→ What you should do:
From the data below, copy each line that contains the string "header".

Dataset items
-*-
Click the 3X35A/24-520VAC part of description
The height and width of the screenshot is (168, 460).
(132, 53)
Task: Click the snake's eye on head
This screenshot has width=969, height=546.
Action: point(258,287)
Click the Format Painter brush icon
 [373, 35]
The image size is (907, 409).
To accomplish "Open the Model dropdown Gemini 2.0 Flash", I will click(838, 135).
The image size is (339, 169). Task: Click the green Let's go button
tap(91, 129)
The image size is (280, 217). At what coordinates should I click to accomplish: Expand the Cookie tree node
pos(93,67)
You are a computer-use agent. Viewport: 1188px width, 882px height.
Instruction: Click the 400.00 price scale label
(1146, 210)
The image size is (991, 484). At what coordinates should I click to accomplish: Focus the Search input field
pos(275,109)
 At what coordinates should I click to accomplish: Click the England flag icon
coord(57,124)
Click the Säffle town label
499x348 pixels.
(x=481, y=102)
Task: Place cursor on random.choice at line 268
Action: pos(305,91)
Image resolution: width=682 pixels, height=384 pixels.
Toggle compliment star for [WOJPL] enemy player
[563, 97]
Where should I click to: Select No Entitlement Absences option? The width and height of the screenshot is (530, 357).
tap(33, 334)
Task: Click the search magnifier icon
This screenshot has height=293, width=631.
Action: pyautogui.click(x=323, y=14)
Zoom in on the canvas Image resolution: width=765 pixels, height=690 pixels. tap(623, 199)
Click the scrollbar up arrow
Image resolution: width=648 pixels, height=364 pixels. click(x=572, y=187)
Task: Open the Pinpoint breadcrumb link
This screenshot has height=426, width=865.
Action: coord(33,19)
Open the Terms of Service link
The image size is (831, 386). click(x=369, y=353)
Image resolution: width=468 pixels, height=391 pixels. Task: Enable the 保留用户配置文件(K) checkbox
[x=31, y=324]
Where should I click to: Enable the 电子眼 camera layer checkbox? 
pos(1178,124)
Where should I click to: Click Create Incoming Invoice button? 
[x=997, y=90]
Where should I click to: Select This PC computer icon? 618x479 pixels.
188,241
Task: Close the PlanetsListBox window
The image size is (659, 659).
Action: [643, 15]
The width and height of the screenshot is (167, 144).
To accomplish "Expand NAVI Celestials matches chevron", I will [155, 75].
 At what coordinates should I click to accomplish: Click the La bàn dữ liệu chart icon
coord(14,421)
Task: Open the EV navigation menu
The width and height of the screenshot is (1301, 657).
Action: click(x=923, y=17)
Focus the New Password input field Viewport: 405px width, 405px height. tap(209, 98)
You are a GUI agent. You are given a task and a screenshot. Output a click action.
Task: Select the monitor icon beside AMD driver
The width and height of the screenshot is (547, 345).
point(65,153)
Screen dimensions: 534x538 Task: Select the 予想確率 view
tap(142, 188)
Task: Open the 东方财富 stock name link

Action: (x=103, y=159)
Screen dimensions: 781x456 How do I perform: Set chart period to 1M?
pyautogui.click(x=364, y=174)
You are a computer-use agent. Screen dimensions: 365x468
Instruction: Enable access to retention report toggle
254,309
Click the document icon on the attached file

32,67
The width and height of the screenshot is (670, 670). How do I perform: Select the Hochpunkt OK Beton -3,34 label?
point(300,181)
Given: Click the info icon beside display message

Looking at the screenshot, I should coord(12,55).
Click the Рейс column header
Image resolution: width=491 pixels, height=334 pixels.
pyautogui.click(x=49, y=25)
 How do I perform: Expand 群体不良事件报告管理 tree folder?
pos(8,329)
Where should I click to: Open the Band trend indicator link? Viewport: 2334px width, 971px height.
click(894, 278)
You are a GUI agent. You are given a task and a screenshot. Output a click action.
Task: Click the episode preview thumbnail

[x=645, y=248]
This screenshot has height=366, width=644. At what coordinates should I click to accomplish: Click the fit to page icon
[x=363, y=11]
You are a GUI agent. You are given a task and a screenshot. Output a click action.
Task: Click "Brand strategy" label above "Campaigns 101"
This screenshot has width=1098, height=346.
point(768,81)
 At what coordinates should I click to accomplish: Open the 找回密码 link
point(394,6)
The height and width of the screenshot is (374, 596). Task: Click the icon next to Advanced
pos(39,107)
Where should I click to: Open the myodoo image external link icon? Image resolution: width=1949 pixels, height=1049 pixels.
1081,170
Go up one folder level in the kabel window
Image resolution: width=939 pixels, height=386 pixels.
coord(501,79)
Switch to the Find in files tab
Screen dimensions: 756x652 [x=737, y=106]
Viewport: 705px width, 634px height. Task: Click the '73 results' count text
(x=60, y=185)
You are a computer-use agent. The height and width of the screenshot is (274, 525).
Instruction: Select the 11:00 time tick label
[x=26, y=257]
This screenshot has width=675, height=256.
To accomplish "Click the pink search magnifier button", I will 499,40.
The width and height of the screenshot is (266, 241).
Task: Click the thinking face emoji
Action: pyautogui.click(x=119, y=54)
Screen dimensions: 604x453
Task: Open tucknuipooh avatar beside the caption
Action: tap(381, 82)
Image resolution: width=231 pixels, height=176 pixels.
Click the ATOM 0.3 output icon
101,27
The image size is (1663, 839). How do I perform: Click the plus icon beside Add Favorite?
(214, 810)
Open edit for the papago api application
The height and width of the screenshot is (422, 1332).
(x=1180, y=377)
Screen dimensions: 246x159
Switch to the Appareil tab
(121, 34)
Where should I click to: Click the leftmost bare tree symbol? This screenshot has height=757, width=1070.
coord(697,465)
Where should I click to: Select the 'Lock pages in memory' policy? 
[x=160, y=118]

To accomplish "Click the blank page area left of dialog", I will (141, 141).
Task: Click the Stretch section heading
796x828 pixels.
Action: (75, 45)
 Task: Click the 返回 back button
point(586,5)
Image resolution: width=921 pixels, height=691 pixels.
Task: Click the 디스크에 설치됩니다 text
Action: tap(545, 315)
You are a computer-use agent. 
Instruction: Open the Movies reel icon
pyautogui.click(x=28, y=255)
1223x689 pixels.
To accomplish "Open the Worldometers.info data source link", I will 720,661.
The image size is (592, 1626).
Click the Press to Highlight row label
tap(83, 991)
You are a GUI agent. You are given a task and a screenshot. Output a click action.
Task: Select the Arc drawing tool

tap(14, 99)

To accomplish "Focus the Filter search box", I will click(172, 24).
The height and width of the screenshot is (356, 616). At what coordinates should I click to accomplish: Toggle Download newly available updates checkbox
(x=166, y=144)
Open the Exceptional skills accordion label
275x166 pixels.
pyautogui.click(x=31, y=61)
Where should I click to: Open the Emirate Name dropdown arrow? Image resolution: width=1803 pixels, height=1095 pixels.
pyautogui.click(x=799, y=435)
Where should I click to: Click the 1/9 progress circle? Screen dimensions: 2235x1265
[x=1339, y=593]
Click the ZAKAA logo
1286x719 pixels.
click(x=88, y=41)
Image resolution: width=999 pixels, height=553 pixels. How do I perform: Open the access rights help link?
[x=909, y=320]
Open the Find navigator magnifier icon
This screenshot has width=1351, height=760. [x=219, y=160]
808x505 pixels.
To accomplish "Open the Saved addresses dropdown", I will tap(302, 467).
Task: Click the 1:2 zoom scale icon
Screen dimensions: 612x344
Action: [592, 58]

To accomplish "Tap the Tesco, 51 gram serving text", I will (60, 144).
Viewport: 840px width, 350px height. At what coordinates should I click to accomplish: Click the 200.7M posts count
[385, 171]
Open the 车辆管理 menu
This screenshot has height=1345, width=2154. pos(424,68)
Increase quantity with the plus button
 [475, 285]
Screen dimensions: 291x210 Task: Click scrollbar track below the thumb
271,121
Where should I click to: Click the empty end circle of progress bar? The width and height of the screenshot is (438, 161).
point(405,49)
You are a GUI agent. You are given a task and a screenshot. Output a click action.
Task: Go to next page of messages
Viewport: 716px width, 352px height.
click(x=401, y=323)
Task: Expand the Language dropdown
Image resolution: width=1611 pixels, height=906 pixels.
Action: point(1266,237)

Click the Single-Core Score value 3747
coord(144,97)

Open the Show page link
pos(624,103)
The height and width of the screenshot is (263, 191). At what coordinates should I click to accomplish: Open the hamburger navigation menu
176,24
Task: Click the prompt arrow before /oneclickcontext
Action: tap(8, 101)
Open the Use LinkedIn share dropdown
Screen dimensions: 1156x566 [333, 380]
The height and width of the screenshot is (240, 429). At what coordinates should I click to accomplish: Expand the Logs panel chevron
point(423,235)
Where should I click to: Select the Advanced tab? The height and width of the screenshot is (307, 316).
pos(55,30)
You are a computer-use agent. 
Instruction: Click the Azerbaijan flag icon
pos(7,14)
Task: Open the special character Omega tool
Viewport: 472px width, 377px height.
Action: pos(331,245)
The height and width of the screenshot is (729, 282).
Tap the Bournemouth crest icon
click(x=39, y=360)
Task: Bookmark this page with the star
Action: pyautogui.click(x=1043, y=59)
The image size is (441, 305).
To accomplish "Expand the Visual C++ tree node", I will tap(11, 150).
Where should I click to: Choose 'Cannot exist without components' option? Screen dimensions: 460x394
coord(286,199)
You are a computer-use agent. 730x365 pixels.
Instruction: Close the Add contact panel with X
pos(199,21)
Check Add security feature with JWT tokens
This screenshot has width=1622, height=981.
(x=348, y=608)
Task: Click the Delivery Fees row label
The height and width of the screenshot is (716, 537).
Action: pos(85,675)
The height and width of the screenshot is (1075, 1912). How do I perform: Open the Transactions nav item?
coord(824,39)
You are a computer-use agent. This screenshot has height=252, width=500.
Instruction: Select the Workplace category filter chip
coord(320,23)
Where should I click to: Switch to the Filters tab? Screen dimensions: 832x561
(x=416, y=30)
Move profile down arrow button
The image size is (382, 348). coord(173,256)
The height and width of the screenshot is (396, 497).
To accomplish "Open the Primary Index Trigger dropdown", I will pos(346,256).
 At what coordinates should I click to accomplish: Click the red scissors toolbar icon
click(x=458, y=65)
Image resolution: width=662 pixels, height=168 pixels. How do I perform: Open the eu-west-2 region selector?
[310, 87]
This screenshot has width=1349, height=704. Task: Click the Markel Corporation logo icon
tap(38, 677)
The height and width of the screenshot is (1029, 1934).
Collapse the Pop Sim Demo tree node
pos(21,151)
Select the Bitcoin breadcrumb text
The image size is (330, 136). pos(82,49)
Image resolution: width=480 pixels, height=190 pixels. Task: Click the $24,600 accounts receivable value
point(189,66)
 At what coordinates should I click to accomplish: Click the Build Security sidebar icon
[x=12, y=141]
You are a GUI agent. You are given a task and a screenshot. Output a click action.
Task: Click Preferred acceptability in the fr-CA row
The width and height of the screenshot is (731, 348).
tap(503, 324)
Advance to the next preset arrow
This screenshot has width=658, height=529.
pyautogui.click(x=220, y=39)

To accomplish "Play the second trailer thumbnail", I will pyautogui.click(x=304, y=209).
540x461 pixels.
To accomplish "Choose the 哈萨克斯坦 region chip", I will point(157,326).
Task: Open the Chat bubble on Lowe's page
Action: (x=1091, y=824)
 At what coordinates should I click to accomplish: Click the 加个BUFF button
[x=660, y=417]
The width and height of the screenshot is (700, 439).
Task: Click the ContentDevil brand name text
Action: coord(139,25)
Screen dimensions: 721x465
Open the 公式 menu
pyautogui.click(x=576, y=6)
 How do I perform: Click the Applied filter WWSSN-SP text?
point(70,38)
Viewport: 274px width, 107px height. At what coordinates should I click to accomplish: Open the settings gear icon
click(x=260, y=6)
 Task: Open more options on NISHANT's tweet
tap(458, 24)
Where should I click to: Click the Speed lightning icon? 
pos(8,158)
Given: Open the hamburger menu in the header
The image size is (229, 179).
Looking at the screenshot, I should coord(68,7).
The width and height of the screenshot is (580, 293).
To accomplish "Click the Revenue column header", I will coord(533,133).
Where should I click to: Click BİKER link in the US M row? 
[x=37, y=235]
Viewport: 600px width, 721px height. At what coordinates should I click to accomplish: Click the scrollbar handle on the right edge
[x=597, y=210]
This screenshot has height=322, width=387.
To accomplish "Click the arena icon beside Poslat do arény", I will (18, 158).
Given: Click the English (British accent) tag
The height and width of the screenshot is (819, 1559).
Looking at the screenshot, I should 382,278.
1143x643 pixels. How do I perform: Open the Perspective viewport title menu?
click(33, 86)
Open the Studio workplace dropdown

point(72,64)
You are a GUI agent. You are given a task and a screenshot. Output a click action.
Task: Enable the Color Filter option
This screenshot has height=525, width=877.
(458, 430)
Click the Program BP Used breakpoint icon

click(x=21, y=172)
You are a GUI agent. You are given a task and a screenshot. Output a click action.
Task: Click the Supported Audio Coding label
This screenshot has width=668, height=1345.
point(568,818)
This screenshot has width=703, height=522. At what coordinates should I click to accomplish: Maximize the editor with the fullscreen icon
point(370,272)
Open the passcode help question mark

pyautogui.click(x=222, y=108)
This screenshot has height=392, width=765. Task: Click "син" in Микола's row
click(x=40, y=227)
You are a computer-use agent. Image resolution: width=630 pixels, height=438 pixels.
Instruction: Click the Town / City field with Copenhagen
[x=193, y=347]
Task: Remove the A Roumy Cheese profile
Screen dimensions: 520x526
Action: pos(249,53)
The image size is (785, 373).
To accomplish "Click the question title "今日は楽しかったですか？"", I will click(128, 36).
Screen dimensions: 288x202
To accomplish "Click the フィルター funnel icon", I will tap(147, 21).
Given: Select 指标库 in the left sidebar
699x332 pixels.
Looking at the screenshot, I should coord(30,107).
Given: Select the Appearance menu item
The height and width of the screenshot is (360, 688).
-*-
→ Written reply:
Click the Рейс column header
Given: Open the hamburger menu in the header
To accomplish "Click the Revenue column header", I will coord(533,133).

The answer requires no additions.